• Exercise: In the column on unscripted campaign encounters, transcribe the text word for word from "If so, the campaign" up to and including "isn’t already in trouble.".

• Supplied passage:
YOU might not know it from the television news, but there have been quite a few meetings recently between political people and the general public.
Across the country, activists are performing the often thankless task of delivering leaflets and knocking doors.
While large swathes of the public complain that no candidate can be bothered to visit them, another large swathe will tell canvassers that they’ve had a bellyful of elections and would appreciate it if the visitor would go forth and multiply.
Many will complain that politicians are all the same and are all in it for themselves. Ironically, that criticism is usually voiced to visitors from the armies of unpaid political volunteers. For those activists, politics offers no reward other than the masochistic satisfaction of wearing out their shoe leather for a cause they support.
But while these conversations take place on Britain’s doorsteps, the picture you’ll see on the TV is somewhat different.
There have been a lot of complaints that the prime minister’s campaign events have been highly stage-managed, with minimal risk of Mrs May running into unconvinced members of the public.
If so, the campaign reflects modern conventional wisdom, which says that unscripted, unspun encounters with non-supporters are a high risk.
I think there’s a vicious circle at play here. Politicians run highly-controlled campaigns with minimal spontaneity. If unscripted moments do happen, the broadcast media seize on them and repeat them endlessly. The response of the spin doctors is to control campaigns even more tightly, and the whole election process gets ever more lifeless.
But I’m not sure that unscripted encounters really do any harm to a campaign that isn’t already in trouble.
In 2001, when Sharon Storer harangued Tony Blair about her experience of her local hospital, the exchange was endlessly repeated by broadcasters who mainly made no attempt to investigate whether her case represented a wider concern.
On the same day, deputy prime minister John Prescott punched an egg-throwing protester. I remember hearing that on the news and thinking: “What a disaster. Labour’s deputy leader will have to resign in the middle of an election campaign.”
I was wrong, of course. Labour was way ahead in the polls. Their voters were not going to be put off by the small matter of the deputy PM lamping a member of the electorate in front of the TV cameras. The party was returned with a majority of 167 seats.
In the 1983 election campaign, Margaret Thatcher faced a sustained, forensic grilling from voter Diana Gould on the TV programme Nationwide, over the sinking of the Argentine ship General Belgrano during the Falklands War. The exchange has been replayed many times as a rare example of the Iron Lady being rattled. But the Conservatives were returned with a majority of 144 seats.
You’d be hard pressed to think of an exchange like this that changed the course of a campaign. The real risk is that a gaffe can seem to sum up a campaign that is already in trouble. At another point in the 1983 election, a table fell over while Labour leader Michael Foot was speaking. A pretty unremarkable event, but it seemed emblematic of a shambolic campaign, and has been repeated many times.
From what we read of the national campaigns (we’ve yet to see a party leader down here), Jeremy Corbyn is giving the national media the cold shoulder but is meeting some ordinary people. Meanwhile, Tim Farron had a much-replayed encounter with a fellow named Malcolm (surname Angry, I think). I’m sure either would gladly swap their poll ratings for Mrs May’s, but these encounters don’t seem to have done any harm.
If you’re a politician who’s miles ahead, or way behind with nothing to lose, where’s the risk in meeting the public on camera? You might even like them.

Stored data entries

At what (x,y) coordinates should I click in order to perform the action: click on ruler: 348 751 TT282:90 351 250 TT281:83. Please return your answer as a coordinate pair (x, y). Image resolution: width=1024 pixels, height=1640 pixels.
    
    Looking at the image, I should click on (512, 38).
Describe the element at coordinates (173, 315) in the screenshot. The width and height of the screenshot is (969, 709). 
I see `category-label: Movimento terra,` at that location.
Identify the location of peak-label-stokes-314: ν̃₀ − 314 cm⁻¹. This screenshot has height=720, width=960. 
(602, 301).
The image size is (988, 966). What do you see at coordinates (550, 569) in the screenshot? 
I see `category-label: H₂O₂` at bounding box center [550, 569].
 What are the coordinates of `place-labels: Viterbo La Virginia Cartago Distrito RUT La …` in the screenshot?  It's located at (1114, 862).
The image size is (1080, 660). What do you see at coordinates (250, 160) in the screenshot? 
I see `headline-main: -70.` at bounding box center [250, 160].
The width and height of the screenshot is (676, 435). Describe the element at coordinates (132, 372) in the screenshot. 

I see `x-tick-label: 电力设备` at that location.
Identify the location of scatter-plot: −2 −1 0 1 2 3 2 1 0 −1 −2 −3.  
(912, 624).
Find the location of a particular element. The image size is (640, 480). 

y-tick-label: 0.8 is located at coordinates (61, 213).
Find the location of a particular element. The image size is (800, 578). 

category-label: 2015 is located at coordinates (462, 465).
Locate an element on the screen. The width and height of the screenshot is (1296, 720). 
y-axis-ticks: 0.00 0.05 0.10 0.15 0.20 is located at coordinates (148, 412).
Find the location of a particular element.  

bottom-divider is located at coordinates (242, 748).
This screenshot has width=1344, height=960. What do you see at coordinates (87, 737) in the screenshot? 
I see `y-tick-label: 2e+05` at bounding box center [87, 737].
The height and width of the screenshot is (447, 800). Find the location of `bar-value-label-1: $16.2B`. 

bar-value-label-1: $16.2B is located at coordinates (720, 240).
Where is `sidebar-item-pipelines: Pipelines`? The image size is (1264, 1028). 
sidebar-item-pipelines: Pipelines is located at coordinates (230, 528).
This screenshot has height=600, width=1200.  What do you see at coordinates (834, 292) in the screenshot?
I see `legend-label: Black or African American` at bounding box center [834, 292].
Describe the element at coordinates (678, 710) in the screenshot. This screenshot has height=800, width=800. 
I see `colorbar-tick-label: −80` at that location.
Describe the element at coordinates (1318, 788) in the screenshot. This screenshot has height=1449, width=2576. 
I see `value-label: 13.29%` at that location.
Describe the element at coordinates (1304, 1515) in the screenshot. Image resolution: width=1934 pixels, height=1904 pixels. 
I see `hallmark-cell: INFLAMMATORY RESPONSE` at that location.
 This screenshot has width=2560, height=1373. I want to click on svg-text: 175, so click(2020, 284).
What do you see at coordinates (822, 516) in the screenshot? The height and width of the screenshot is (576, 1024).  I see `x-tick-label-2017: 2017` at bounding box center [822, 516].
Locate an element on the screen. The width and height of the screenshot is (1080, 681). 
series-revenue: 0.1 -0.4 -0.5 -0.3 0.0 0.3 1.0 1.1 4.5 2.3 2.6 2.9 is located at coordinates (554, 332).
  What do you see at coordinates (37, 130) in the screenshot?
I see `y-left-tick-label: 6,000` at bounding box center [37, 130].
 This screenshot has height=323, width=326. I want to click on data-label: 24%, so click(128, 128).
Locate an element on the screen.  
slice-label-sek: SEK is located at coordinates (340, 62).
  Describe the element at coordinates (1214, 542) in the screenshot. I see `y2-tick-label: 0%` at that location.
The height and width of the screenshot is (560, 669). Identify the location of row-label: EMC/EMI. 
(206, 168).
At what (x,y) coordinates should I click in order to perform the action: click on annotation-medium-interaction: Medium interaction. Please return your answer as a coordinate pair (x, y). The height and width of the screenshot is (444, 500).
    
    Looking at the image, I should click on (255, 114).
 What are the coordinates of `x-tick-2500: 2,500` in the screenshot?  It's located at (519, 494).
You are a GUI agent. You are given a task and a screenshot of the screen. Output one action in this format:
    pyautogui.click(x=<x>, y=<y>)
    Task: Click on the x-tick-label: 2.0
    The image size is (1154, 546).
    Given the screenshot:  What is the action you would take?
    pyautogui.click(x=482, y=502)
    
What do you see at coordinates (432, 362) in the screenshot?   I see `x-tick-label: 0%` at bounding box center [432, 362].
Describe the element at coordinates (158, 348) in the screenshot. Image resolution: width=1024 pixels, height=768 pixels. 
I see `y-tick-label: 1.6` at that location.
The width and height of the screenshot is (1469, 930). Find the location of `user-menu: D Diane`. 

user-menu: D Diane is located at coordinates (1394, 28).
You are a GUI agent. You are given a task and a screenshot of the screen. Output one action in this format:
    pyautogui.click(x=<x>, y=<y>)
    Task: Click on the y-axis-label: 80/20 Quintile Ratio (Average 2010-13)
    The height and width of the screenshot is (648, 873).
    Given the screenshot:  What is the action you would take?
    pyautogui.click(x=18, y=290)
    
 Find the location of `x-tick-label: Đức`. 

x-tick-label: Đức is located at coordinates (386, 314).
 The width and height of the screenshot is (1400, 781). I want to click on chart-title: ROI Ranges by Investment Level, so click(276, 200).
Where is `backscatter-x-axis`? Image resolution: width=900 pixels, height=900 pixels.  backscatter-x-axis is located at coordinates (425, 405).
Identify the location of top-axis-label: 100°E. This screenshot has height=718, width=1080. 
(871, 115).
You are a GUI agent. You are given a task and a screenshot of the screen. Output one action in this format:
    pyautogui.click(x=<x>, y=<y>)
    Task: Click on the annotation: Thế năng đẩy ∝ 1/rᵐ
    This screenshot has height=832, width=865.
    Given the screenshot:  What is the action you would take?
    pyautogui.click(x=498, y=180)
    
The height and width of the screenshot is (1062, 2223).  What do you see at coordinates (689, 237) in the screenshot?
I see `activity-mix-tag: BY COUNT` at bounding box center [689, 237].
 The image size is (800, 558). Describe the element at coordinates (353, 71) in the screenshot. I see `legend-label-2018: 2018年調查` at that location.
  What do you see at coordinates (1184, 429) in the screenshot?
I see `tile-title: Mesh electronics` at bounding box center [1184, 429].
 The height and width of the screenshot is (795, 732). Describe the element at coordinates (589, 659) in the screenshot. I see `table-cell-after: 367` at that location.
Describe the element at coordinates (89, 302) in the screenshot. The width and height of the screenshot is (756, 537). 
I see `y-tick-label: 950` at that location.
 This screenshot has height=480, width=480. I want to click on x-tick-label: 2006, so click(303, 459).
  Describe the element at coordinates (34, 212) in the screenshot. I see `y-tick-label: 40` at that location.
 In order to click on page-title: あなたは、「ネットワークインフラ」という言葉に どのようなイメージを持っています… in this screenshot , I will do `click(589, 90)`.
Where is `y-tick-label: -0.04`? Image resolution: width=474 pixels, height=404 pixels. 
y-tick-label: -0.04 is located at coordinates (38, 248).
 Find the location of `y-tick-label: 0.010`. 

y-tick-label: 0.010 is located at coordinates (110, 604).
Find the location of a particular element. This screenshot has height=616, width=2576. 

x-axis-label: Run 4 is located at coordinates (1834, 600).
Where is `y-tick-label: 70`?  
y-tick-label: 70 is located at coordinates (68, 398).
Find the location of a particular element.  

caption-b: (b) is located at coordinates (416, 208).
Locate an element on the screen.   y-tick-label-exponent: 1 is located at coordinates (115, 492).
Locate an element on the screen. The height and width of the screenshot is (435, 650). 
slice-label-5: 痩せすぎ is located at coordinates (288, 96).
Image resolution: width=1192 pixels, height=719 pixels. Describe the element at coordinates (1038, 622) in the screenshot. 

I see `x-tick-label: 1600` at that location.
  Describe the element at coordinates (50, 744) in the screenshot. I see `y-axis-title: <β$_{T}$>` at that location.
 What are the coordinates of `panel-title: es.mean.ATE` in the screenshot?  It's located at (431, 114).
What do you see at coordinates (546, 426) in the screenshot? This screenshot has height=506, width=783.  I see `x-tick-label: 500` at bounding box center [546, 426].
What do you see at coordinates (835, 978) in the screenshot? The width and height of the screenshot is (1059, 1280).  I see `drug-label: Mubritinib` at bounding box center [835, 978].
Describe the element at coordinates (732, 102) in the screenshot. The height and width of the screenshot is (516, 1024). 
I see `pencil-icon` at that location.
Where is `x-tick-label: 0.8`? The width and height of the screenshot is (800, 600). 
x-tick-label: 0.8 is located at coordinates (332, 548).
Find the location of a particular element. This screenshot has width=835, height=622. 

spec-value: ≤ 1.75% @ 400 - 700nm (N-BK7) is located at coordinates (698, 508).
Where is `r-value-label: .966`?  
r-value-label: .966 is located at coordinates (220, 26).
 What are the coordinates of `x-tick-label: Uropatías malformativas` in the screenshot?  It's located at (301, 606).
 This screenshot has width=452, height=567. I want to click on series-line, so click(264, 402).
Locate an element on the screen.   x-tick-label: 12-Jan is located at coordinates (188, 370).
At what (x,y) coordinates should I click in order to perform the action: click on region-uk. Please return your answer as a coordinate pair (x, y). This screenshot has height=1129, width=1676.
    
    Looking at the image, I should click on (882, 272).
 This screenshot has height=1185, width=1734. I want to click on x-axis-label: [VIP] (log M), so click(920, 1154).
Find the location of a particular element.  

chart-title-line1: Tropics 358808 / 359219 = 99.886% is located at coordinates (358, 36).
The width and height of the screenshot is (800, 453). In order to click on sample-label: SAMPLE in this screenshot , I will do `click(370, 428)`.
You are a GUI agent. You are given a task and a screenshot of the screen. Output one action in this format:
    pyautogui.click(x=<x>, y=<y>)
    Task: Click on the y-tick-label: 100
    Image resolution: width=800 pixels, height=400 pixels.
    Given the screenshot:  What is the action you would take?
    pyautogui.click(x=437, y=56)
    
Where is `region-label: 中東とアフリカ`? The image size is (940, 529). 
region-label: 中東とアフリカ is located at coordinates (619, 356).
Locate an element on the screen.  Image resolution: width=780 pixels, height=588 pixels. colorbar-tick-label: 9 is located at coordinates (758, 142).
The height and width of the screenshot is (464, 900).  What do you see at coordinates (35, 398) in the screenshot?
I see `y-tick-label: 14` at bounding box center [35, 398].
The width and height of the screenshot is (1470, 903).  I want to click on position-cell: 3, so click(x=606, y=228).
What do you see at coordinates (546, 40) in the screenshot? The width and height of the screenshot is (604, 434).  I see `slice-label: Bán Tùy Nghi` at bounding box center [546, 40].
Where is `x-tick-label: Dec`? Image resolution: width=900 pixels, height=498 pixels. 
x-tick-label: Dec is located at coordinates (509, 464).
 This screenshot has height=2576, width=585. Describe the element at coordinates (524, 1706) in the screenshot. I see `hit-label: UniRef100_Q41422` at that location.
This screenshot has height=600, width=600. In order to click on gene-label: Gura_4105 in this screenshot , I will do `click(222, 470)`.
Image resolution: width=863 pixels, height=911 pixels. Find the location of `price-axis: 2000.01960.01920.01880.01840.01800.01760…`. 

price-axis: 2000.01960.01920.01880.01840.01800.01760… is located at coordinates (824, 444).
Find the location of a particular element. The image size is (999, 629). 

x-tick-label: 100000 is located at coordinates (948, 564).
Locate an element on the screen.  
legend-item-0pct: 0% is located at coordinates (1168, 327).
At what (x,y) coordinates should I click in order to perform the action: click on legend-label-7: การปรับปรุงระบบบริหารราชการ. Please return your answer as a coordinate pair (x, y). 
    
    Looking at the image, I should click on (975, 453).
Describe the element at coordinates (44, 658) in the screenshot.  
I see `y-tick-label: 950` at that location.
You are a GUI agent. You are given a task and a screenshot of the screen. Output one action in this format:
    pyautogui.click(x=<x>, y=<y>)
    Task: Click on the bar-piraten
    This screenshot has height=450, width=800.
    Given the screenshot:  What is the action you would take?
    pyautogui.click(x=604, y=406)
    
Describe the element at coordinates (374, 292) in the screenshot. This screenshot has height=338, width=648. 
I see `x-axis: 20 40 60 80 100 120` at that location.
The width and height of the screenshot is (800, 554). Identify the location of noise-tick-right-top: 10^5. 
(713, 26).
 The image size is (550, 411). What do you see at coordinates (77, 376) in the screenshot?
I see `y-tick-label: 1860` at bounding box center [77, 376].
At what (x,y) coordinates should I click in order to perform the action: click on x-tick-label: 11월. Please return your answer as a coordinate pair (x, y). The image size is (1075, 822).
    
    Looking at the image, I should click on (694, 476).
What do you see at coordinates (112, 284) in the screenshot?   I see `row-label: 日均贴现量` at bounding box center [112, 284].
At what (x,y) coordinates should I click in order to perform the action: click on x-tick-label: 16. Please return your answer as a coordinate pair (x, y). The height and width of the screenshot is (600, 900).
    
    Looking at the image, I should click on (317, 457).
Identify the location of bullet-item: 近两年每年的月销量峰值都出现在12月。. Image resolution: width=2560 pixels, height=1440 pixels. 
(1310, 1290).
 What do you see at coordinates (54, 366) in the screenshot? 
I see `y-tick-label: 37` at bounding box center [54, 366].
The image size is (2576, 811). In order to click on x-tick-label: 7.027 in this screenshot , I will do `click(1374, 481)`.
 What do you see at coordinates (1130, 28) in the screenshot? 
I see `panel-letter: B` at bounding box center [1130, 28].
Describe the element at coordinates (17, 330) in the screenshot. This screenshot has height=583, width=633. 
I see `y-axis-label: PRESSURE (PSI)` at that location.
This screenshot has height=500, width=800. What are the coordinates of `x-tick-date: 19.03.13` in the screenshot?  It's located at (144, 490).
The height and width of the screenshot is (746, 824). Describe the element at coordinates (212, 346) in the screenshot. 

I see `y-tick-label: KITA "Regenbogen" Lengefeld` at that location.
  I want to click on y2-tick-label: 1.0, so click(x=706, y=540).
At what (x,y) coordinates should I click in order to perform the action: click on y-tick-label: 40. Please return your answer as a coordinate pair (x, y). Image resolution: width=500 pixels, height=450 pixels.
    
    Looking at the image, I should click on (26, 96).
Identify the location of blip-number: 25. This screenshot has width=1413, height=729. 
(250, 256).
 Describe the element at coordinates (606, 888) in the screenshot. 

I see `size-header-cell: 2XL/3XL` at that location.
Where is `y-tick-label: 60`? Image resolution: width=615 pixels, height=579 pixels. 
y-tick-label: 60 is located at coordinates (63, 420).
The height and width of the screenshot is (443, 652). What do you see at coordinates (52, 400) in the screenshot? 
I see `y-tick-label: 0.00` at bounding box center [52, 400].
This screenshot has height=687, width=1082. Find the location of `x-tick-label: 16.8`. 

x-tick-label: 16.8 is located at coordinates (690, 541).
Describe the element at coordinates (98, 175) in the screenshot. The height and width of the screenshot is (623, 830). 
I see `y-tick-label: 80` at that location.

• Result for this exercise:
If so, the campaign reflects modern conventional wisdom, which says that unscripted, unspun encounters with non-supporters are a high risk.
I think there’s a vicious circle at play here. Politicians run highly-controlled campaigns with minimal spontaneity. If unscripted moments do happen, the broadcast media seize on them and repeat them endlessly. The response of the spin doctors is to control campaigns even more tightly, and the whole election process gets ever more lifeless.
But I’m not sure that unscripted encounters really do any harm to a campaign that isn’t already in trouble.